- [WHAT TO DO]:
Repeat every record exactly as written.

........

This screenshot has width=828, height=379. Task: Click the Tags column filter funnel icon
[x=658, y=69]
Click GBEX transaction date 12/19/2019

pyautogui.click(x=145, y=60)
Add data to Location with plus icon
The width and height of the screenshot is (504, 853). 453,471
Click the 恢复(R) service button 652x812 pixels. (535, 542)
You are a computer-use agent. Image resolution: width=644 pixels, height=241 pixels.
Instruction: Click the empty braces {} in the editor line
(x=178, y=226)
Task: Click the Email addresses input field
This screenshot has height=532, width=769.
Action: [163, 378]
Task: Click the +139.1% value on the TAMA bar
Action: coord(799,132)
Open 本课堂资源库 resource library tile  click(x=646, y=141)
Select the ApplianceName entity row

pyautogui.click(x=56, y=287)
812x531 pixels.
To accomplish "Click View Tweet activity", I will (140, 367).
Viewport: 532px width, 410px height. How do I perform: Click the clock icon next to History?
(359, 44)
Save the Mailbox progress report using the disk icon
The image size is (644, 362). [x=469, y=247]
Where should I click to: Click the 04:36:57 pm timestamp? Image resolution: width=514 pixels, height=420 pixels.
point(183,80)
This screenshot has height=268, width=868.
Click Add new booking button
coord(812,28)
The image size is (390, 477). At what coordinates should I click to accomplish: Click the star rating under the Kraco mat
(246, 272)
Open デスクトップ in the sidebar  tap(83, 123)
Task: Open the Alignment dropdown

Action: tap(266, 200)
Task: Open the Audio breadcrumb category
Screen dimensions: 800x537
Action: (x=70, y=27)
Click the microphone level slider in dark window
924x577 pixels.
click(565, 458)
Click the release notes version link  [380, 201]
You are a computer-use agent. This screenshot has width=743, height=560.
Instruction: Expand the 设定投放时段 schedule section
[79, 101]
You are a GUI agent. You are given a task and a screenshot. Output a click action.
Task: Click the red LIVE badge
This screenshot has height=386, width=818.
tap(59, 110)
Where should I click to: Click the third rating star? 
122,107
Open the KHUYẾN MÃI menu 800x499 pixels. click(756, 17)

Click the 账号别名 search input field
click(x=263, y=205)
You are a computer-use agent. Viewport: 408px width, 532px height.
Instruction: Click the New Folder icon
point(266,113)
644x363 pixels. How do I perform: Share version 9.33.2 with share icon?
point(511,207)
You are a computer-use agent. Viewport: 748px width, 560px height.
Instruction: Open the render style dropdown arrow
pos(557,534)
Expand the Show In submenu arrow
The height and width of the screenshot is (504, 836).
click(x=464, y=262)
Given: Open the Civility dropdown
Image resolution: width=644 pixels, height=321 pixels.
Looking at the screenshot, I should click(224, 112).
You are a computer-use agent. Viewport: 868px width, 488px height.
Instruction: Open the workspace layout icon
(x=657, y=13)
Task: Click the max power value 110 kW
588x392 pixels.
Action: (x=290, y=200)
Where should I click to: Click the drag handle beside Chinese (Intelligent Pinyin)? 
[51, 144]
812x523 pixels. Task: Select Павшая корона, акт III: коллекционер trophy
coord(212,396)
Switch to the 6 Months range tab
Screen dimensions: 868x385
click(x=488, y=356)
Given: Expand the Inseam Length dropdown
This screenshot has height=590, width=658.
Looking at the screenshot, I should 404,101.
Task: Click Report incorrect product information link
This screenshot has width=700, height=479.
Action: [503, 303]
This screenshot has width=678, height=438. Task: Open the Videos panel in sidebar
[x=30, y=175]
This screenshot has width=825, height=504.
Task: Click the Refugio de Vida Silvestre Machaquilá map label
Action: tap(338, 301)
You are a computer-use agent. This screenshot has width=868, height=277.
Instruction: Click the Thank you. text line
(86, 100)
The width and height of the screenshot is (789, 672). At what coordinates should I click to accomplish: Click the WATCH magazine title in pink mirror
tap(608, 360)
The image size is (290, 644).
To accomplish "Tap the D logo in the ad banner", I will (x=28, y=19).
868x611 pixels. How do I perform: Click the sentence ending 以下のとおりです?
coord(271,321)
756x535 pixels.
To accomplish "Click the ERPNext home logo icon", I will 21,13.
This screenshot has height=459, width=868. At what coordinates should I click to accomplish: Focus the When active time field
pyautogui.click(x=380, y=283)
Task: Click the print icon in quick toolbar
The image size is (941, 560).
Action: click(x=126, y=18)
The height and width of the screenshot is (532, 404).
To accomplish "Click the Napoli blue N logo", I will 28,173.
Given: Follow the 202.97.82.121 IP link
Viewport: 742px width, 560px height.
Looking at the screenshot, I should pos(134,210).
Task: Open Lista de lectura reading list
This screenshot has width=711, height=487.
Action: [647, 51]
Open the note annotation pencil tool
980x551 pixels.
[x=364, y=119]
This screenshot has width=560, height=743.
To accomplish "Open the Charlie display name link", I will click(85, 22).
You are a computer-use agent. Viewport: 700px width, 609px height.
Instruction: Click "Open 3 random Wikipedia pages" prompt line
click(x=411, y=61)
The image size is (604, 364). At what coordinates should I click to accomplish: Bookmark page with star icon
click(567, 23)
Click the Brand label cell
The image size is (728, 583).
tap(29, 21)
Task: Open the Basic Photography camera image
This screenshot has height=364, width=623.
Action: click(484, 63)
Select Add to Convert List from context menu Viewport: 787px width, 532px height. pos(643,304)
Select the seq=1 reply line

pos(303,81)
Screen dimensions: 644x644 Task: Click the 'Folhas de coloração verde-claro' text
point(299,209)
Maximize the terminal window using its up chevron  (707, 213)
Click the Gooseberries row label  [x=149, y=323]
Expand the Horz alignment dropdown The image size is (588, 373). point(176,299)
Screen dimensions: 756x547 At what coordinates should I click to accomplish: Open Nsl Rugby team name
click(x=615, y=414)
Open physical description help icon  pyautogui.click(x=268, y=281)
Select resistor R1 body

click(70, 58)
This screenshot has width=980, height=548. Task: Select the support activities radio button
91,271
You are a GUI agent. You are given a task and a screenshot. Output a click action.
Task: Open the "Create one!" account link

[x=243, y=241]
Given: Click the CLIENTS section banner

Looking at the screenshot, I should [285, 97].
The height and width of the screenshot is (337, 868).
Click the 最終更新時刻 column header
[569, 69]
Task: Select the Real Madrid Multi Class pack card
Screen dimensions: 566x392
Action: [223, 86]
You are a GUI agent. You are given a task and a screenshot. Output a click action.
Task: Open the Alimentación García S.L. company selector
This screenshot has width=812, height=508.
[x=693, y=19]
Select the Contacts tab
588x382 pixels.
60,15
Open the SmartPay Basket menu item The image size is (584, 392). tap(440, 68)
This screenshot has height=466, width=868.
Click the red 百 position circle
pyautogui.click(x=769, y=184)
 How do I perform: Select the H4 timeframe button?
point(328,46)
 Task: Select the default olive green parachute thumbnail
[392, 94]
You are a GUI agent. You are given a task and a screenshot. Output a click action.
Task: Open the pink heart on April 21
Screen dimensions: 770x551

........

- [SOLUTION FOR THIS TASK]:
This screenshot has width=828, height=379. Task: Click the Tags column filter funnel icon
[x=658, y=69]
Click GBEX transaction date 12/19/2019

pyautogui.click(x=145, y=60)
Add data to Location with plus icon
The width and height of the screenshot is (504, 853). 453,471
Click the 恢复(R) service button 652x812 pixels. (535, 542)
You are a computer-use agent. Image resolution: width=644 pixels, height=241 pixels.
Instruction: Click the empty braces {} in the editor line
(x=178, y=226)
Task: Click the Email addresses input field
This screenshot has height=532, width=769.
Action: [163, 378]
Task: Click the +139.1% value on the TAMA bar
Action: coord(799,132)
Open 本课堂资源库 resource library tile  click(x=646, y=141)
Select the ApplianceName entity row

pyautogui.click(x=56, y=287)
812x531 pixels.
To accomplish "Click View Tweet activity", I will (140, 367).
Viewport: 532px width, 410px height. How do I perform: Click the clock icon next to History?
(359, 44)
Save the Mailbox progress report using the disk icon
The image size is (644, 362). [x=469, y=247]
Where should I click to: Click the 04:36:57 pm timestamp? Image resolution: width=514 pixels, height=420 pixels.
point(183,80)
This screenshot has height=268, width=868.
Click Add new booking button
coord(812,28)
The image size is (390, 477). At what coordinates should I click to accomplish: Click the star rating under the Kraco mat
(246, 272)
Open デスクトップ in the sidebar  tap(83, 123)
Task: Open the Alignment dropdown

Action: tap(266, 200)
Task: Open the Audio breadcrumb category
Screen dimensions: 800x537
Action: (x=70, y=27)
Click the microphone level slider in dark window
924x577 pixels.
click(565, 458)
Click the release notes version link  [380, 201]
You are a computer-use agent. This screenshot has width=743, height=560.
Instruction: Expand the 设定投放时段 schedule section
[79, 101]
You are a GUI agent. You are given a task and a screenshot. Output a click action.
Task: Click the red LIVE badge
This screenshot has height=386, width=818.
tap(59, 110)
Where should I click to: Click the third rating star? 
122,107
Open the KHUYẾN MÃI menu 800x499 pixels. click(756, 17)

Click the 账号别名 search input field
click(x=263, y=205)
You are a computer-use agent. Viewport: 408px width, 532px height.
Instruction: Click the New Folder icon
point(266,113)
644x363 pixels. How do I perform: Share version 9.33.2 with share icon?
point(511,207)
You are a computer-use agent. Viewport: 748px width, 560px height.
Instruction: Open the render style dropdown arrow
pos(557,534)
Expand the Show In submenu arrow
The height and width of the screenshot is (504, 836).
click(x=464, y=262)
Given: Open the Civility dropdown
Image resolution: width=644 pixels, height=321 pixels.
Looking at the screenshot, I should click(224, 112).
You are a computer-use agent. Viewport: 868px width, 488px height.
Instruction: Open the workspace layout icon
(x=657, y=13)
Task: Click the max power value 110 kW
588x392 pixels.
Action: (x=290, y=200)
Where should I click to: Click the drag handle beside Chinese (Intelligent Pinyin)? 
[51, 144]
812x523 pixels. Task: Select Павшая корона, акт III: коллекционер trophy
coord(212,396)
Switch to the 6 Months range tab
Screen dimensions: 868x385
click(x=488, y=356)
Given: Expand the Inseam Length dropdown
This screenshot has height=590, width=658.
Looking at the screenshot, I should 404,101.
Task: Click Report incorrect product information link
This screenshot has width=700, height=479.
Action: [503, 303]
This screenshot has width=678, height=438. Task: Open the Videos panel in sidebar
[x=30, y=175]
This screenshot has width=825, height=504.
Task: Click the Refugio de Vida Silvestre Machaquilá map label
Action: tap(338, 301)
You are a computer-use agent. This screenshot has width=868, height=277.
Instruction: Click the Thank you. text line
(86, 100)
The width and height of the screenshot is (789, 672). At what coordinates should I click to accomplish: Click the WATCH magazine title in pink mirror
tap(608, 360)
The image size is (290, 644).
To accomplish "Tap the D logo in the ad banner", I will (x=28, y=19).
868x611 pixels. How do I perform: Click the sentence ending 以下のとおりです?
coord(271,321)
756x535 pixels.
To accomplish "Click the ERPNext home logo icon", I will 21,13.
This screenshot has height=459, width=868. At what coordinates should I click to accomplish: Focus the When active time field
pyautogui.click(x=380, y=283)
Task: Click the print icon in quick toolbar
The image size is (941, 560).
Action: click(x=126, y=18)
The height and width of the screenshot is (532, 404).
To accomplish "Click the Napoli blue N logo", I will 28,173.
Given: Follow the 202.97.82.121 IP link
Viewport: 742px width, 560px height.
Looking at the screenshot, I should pos(134,210).
Task: Open Lista de lectura reading list
This screenshot has width=711, height=487.
Action: [647, 51]
Open the note annotation pencil tool
980x551 pixels.
[x=364, y=119]
This screenshot has width=560, height=743.
To accomplish "Open the Charlie display name link", I will click(85, 22).
You are a computer-use agent. Viewport: 700px width, 609px height.
Instruction: Click "Open 3 random Wikipedia pages" prompt line
click(x=411, y=61)
The image size is (604, 364). At what coordinates should I click to accomplish: Bookmark page with star icon
click(567, 23)
Click the Brand label cell
The image size is (728, 583).
tap(29, 21)
Task: Open the Basic Photography camera image
This screenshot has height=364, width=623.
Action: click(484, 63)
Select Add to Convert List from context menu Viewport: 787px width, 532px height. pos(643,304)
Select the seq=1 reply line

pos(303,81)
Screen dimensions: 644x644 Task: Click the 'Folhas de coloração verde-claro' text
point(299,209)
Maximize the terminal window using its up chevron  (707, 213)
Click the Gooseberries row label  [x=149, y=323]
Expand the Horz alignment dropdown The image size is (588, 373). point(176,299)
Screen dimensions: 756x547 At what coordinates should I click to accomplish: Open Nsl Rugby team name
click(x=615, y=414)
Open physical description help icon  pyautogui.click(x=268, y=281)
Select resistor R1 body

click(70, 58)
This screenshot has width=980, height=548. Task: Select the support activities radio button
91,271
You are a GUI agent. You are given a task and a screenshot. Output a click action.
Task: Open the "Create one!" account link

[x=243, y=241]
Given: Click the CLIENTS section banner

Looking at the screenshot, I should [285, 97].
The height and width of the screenshot is (337, 868).
Click the 最終更新時刻 column header
[569, 69]
Task: Select the Real Madrid Multi Class pack card
Screen dimensions: 566x392
Action: [223, 86]
You are a GUI agent. You are given a task and a screenshot. Output a click action.
Task: Open the Alimentación García S.L. company selector
This screenshot has width=812, height=508.
[x=693, y=19]
Select the Contacts tab
588x382 pixels.
60,15
Open the SmartPay Basket menu item The image size is (584, 392). tap(440, 68)
This screenshot has height=466, width=868.
Click the red 百 position circle
pyautogui.click(x=769, y=184)
 How do I perform: Select the H4 timeframe button?
point(328,46)
 Task: Select the default olive green parachute thumbnail
[392, 94]
You are a GUI agent. You are given a task and a screenshot. Output a click action.
Task: Open the pink heart on April 21
Screen dimensions: 770x551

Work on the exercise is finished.